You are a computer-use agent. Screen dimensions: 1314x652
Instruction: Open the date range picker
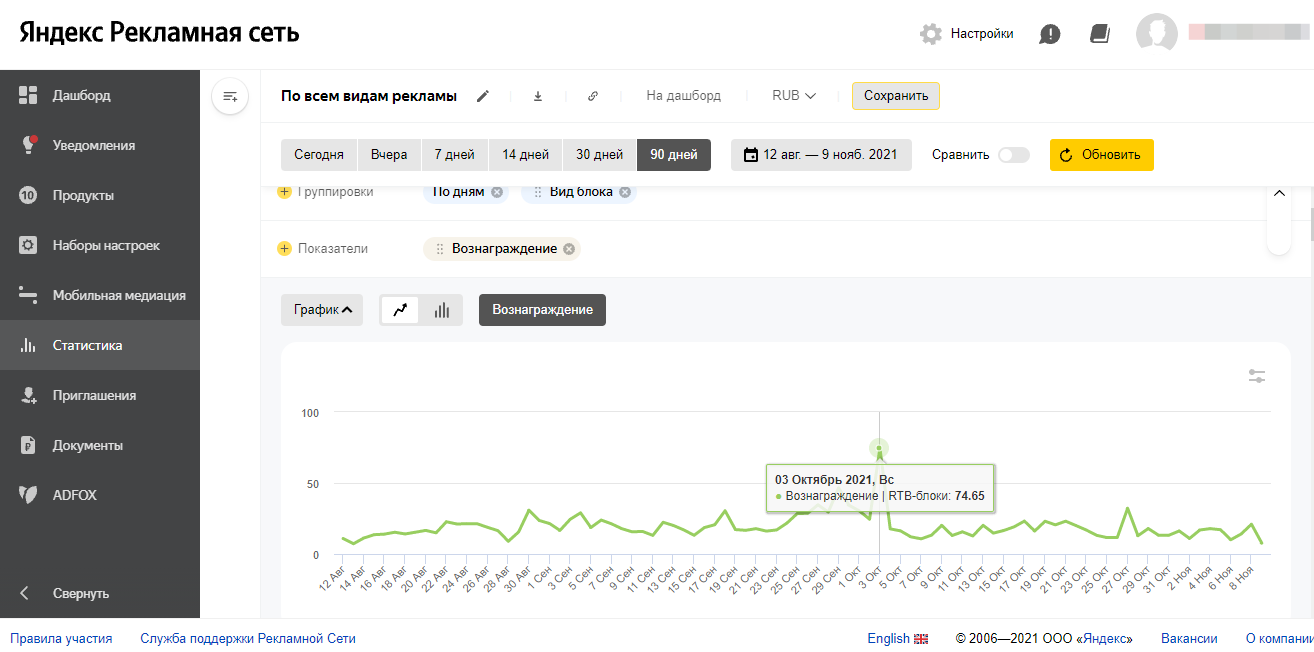point(821,155)
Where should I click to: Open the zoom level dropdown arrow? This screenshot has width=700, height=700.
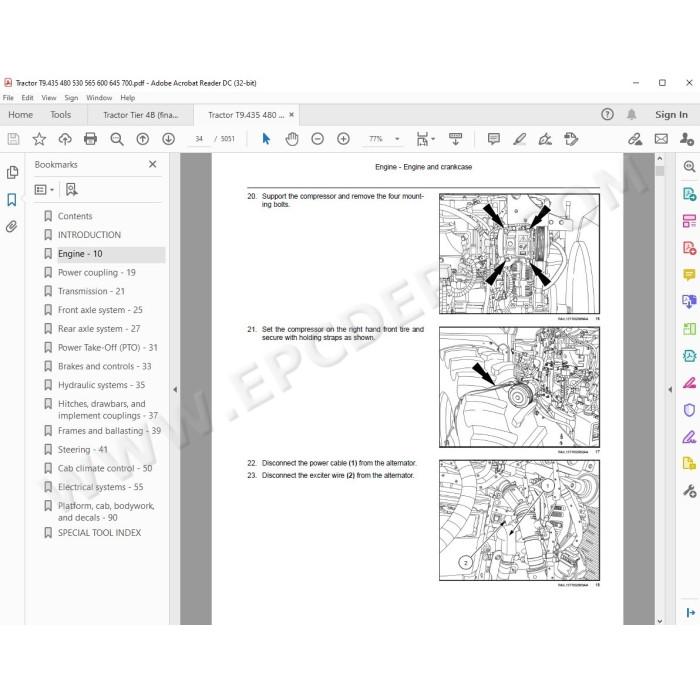(x=397, y=139)
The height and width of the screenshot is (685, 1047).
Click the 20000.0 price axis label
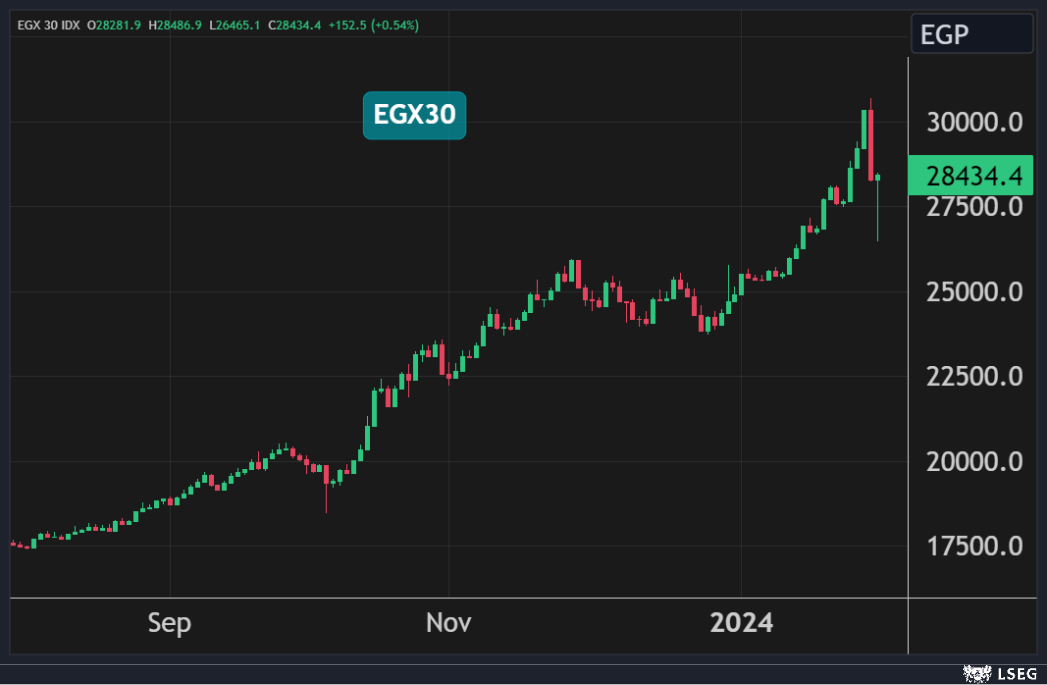[x=973, y=462]
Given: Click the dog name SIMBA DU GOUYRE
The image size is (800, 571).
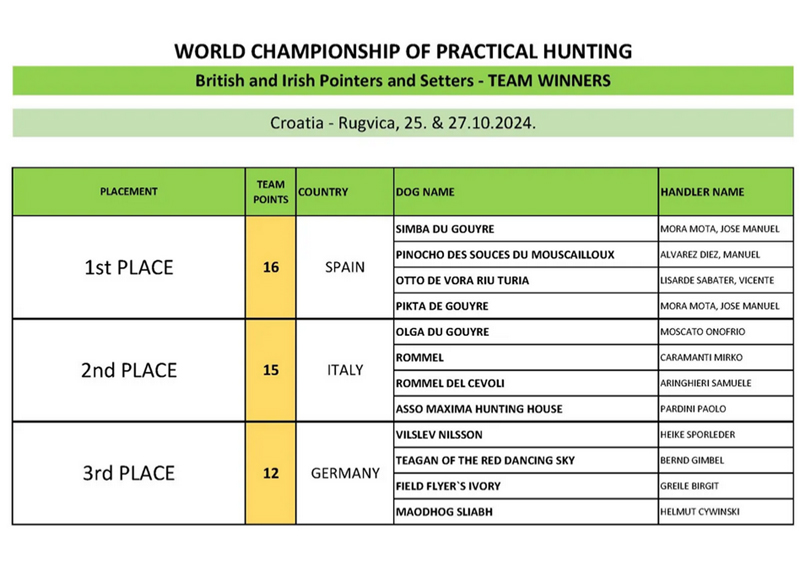Looking at the screenshot, I should [x=445, y=230].
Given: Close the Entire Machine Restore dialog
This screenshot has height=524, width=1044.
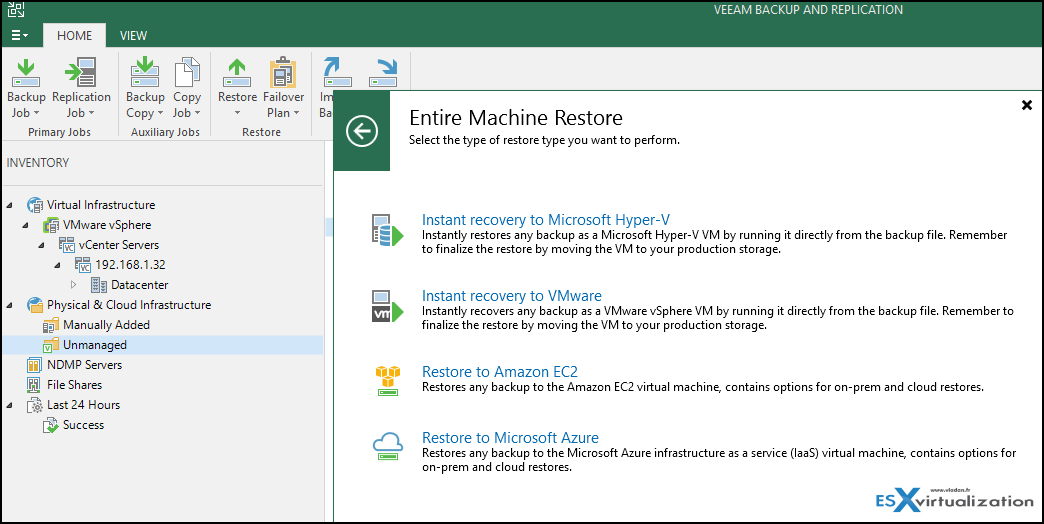Looking at the screenshot, I should pyautogui.click(x=1027, y=105).
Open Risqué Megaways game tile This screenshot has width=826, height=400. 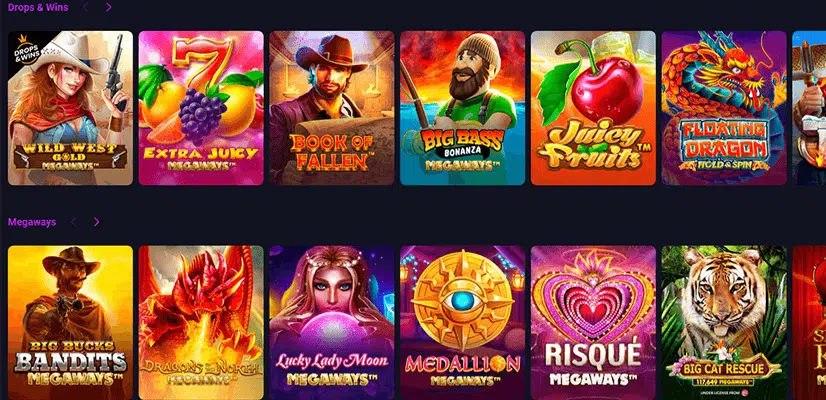coord(593,323)
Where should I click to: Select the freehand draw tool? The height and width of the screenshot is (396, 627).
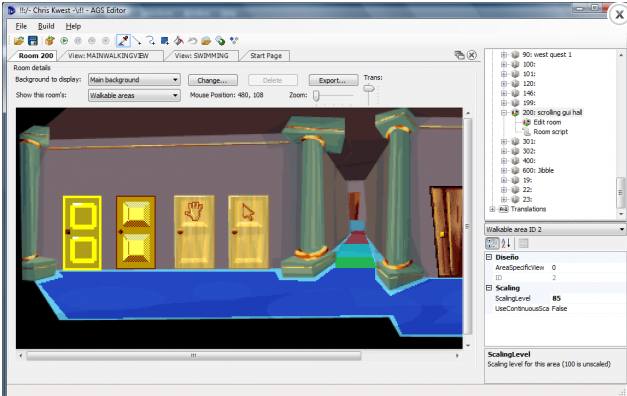tap(150, 40)

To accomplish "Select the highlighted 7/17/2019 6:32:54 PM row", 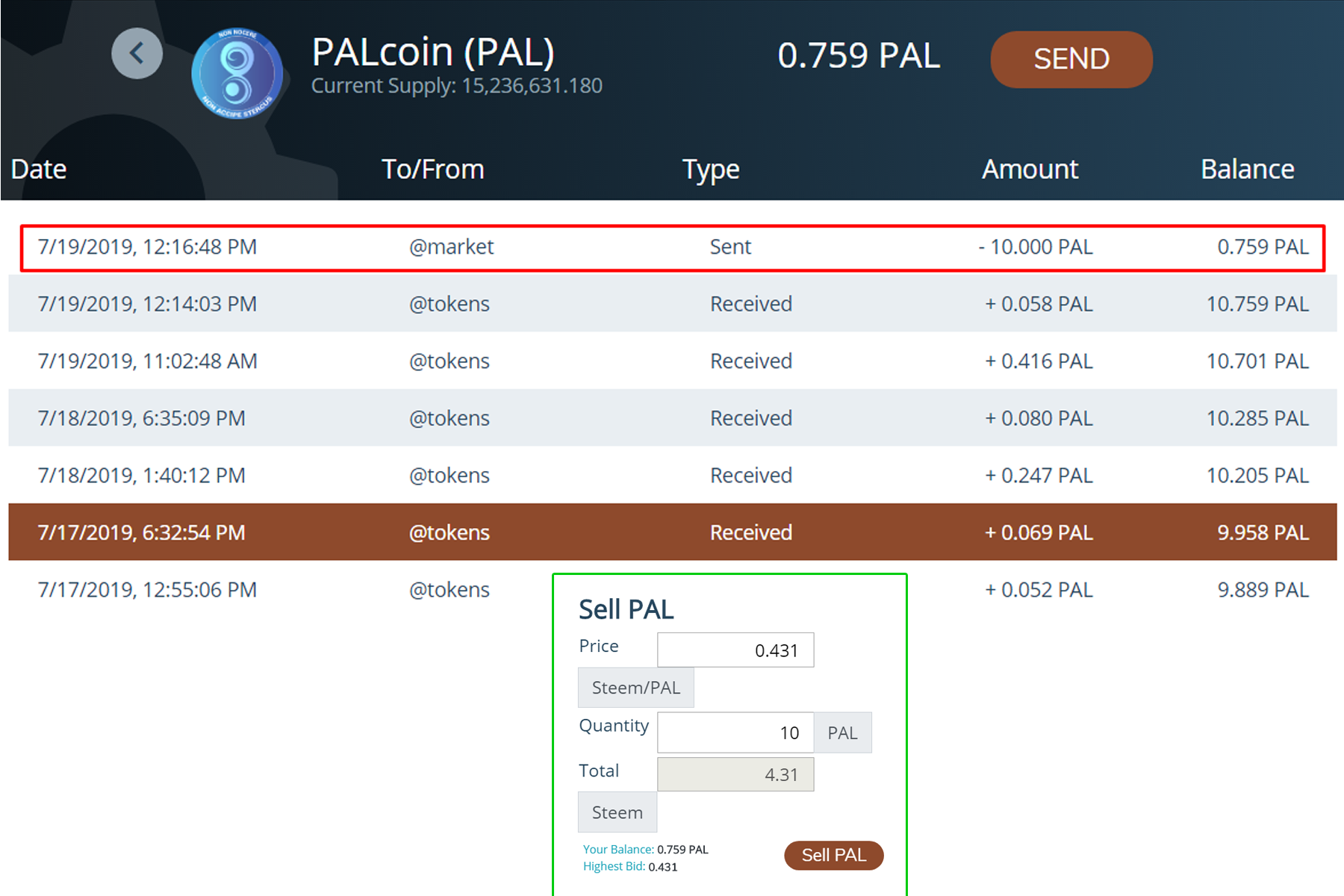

* * *

Exercise directions:
Scan the data above for the word "Given" and report every line where it is found.

Output of the task:
Given: Click the dog name SIMBA DU GOUYRE
Given: Close the Entire Machine Restore dialog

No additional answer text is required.